The Lady Tasting Tea – How statistics revolutionized science in the twentieth century. (Book Review)

Title :- The Lady Tasting Tea – How statistics revolutionized science in the twentieth century.

By :- David Salsburg

Published :- Henry Holt and Co, New York (2001) Paperback (320 pages).

Outline :- A story telling history of the development of statistics. An easy to read and most entertaining enlightenment on what appears to be a dry topic.

 

For example ;

“Florence Nightingale, a legendary English Victorian figure, was a terror to the members of Parliament and the British army generals whom she confronted. There is a tendency to think of her simply as the founder of the nursing profession, a gentle, self sacrificing giver of mercy, but the real Florence Nightingale was a woman with a mission.

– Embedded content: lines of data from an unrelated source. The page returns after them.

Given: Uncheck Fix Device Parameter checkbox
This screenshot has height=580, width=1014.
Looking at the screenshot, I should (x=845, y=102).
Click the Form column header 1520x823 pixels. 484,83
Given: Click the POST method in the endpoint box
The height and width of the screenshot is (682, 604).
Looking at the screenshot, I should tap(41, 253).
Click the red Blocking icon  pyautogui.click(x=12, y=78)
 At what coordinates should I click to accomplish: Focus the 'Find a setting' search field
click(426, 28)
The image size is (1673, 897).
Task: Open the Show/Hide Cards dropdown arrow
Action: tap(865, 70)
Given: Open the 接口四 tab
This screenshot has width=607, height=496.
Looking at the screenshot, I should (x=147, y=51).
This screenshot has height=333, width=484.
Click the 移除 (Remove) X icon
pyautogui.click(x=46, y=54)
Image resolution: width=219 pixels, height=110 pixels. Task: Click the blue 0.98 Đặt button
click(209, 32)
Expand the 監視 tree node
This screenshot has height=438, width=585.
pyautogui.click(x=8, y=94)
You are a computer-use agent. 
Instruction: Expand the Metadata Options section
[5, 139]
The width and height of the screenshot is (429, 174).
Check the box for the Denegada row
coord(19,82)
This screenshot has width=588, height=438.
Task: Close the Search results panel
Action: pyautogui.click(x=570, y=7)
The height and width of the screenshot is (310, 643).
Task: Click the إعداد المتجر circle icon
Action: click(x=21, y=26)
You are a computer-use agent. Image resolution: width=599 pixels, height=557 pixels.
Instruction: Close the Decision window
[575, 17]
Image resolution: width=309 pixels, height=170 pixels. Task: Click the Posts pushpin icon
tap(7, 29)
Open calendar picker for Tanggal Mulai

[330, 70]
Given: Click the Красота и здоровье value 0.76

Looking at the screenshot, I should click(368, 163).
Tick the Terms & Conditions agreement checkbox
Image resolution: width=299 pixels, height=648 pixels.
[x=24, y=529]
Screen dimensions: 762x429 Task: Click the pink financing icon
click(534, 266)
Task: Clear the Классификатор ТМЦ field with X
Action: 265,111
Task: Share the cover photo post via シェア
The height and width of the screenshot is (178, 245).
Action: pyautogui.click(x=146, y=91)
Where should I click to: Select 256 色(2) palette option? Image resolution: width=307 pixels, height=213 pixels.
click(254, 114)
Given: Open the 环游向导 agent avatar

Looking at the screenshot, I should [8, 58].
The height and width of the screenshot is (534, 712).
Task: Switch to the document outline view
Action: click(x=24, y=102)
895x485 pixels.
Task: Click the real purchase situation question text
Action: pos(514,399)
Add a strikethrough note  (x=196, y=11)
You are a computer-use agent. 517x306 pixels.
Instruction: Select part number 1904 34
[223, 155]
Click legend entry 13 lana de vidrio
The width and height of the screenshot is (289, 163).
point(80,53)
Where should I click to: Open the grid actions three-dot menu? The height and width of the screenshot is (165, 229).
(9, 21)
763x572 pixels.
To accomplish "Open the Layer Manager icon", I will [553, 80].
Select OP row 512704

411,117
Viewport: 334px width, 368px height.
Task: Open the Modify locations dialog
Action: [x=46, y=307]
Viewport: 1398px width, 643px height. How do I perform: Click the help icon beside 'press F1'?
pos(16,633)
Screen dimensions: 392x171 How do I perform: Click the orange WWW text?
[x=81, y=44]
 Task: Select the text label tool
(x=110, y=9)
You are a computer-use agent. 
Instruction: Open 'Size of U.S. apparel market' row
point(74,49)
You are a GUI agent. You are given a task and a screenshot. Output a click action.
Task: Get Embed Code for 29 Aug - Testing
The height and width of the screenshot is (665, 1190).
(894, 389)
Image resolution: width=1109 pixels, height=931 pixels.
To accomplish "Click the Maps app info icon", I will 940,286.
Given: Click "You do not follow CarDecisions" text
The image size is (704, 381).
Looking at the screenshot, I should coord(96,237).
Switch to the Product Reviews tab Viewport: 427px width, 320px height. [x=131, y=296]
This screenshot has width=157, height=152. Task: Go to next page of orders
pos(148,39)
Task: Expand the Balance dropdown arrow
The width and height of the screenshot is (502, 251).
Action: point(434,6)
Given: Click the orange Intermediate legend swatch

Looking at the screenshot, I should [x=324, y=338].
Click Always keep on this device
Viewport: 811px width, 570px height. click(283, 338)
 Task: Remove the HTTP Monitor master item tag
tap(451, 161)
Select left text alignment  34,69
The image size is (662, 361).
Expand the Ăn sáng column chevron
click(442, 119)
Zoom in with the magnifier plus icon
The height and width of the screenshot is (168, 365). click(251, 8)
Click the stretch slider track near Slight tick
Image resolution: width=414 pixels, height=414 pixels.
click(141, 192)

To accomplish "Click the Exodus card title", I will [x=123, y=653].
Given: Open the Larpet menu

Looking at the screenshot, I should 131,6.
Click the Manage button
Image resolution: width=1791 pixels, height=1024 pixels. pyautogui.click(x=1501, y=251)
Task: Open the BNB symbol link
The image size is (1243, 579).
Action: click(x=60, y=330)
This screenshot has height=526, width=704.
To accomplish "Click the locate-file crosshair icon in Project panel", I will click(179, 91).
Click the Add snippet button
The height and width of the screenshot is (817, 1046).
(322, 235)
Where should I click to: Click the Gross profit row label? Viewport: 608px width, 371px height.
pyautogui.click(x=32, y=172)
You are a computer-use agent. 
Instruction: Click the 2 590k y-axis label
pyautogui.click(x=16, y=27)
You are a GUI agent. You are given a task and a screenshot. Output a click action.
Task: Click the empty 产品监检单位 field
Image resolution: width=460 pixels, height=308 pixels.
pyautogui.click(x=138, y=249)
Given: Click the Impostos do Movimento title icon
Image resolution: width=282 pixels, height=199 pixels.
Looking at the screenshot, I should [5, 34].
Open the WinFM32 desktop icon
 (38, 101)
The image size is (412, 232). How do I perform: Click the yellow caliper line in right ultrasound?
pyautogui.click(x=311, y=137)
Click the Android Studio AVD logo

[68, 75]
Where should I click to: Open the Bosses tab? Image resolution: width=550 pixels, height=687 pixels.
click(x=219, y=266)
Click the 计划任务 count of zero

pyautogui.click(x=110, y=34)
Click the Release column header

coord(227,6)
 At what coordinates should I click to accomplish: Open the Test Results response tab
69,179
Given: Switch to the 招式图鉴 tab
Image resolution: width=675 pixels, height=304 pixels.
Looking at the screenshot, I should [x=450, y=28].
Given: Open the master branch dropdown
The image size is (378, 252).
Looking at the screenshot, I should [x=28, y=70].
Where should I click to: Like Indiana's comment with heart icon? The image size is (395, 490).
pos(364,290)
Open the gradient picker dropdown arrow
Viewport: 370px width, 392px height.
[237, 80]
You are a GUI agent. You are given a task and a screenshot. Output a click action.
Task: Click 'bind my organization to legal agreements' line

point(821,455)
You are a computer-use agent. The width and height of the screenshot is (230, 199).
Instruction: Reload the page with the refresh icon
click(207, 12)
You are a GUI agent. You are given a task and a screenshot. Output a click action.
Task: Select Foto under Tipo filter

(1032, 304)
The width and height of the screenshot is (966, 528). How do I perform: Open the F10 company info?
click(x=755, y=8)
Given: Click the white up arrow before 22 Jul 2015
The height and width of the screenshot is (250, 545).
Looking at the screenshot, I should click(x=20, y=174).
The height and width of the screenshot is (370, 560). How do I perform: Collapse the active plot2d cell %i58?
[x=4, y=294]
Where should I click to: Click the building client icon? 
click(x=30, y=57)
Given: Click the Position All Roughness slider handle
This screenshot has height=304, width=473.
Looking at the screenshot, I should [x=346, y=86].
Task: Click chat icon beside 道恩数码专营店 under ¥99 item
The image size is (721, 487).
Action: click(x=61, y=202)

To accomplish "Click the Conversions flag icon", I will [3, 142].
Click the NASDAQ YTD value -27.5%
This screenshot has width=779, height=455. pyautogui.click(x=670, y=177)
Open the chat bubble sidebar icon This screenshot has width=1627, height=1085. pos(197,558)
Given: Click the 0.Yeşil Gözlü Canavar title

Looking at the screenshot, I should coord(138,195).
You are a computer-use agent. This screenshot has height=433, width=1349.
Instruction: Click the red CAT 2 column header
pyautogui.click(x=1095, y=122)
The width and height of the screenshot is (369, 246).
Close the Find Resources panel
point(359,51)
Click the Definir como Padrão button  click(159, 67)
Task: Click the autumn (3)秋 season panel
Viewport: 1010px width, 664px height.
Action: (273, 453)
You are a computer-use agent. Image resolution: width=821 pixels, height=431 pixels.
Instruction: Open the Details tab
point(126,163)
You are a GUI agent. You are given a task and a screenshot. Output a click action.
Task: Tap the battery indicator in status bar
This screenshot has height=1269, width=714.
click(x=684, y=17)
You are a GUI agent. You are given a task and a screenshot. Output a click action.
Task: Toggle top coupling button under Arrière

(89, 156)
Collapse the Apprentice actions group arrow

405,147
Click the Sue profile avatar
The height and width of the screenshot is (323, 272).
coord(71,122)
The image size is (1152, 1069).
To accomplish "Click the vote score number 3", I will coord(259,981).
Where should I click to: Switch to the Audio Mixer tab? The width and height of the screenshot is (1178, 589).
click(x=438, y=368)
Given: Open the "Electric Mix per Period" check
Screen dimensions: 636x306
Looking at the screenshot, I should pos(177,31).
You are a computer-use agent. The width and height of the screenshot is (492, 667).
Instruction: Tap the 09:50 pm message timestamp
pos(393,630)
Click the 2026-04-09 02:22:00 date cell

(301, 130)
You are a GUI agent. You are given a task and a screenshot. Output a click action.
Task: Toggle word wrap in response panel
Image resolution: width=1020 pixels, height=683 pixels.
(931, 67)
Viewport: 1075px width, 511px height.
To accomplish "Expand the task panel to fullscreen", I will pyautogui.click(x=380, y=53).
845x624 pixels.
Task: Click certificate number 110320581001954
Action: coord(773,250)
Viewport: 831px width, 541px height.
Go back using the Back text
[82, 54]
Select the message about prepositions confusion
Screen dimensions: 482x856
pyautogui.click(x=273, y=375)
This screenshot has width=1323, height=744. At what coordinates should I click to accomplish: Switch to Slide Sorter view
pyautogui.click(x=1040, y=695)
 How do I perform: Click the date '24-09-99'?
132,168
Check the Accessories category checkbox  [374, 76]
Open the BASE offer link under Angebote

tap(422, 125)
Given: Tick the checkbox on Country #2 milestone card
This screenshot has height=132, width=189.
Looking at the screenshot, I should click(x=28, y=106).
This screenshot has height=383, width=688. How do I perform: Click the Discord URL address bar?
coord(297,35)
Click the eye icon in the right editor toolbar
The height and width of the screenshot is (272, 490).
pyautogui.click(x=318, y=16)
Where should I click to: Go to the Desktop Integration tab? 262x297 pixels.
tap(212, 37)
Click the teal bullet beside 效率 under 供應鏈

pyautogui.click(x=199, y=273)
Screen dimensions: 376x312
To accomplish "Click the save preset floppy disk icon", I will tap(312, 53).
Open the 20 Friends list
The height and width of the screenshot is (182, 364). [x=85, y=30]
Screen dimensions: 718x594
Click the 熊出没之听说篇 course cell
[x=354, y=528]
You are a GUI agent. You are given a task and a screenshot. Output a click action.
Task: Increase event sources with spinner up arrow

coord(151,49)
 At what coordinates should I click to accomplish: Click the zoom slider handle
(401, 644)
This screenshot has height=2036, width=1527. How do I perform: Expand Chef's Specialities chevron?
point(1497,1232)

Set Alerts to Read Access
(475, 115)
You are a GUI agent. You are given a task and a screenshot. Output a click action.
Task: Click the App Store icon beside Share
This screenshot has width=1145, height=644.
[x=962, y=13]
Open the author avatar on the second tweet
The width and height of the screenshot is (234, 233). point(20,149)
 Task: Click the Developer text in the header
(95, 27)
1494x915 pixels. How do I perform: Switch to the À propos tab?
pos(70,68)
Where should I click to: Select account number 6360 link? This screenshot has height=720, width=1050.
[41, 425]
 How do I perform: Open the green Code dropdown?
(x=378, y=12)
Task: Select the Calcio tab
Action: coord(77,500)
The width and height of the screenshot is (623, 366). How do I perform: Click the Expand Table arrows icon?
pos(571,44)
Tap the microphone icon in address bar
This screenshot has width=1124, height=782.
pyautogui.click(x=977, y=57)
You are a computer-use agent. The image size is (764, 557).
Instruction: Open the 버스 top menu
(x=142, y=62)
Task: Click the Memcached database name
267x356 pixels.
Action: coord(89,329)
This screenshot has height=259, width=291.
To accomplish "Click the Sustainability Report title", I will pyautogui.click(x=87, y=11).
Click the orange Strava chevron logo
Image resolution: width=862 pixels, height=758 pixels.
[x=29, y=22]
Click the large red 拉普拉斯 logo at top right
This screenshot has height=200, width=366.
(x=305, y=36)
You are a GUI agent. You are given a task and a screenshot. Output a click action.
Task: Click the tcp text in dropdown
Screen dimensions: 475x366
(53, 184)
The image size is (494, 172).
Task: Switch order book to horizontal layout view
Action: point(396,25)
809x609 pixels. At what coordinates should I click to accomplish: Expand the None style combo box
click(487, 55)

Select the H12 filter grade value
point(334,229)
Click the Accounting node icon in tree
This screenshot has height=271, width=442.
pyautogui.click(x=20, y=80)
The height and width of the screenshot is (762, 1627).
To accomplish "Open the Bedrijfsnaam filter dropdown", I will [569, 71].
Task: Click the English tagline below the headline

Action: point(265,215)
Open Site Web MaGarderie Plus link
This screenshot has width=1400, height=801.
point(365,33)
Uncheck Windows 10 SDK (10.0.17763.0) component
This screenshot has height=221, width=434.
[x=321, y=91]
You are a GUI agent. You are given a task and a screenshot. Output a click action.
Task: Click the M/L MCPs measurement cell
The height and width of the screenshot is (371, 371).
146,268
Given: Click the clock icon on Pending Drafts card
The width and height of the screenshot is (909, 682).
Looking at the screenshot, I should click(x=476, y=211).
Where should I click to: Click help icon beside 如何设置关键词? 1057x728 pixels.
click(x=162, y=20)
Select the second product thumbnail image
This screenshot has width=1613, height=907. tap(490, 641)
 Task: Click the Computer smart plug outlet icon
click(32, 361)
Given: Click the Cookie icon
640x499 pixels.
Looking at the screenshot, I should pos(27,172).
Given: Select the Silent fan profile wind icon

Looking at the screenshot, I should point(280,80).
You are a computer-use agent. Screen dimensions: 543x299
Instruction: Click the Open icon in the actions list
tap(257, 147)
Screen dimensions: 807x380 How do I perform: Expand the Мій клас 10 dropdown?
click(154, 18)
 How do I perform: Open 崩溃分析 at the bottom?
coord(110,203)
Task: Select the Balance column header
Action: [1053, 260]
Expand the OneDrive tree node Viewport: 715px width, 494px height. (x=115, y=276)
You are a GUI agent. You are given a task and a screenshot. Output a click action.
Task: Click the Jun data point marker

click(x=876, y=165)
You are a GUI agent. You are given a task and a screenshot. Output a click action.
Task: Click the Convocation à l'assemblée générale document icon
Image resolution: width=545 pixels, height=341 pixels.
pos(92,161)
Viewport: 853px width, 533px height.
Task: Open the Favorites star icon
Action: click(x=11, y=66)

She was also a self educated statistician. One of Nightingales missions was to force the British army to maintain field hospitals and supply nursing and medical care to soldiers on the field. To support her position, she plowed through piles of data from army files. She then appeared before a royal commission with a remarkable series of graphs. In them she showed how most of the deaths in the British army during the Crimean War were due to illness contracted outside the field of battle, or that occurred long after action as a result of wounds suffered in battle but left unattended. She invented the pie chart as a means of displaying her message.”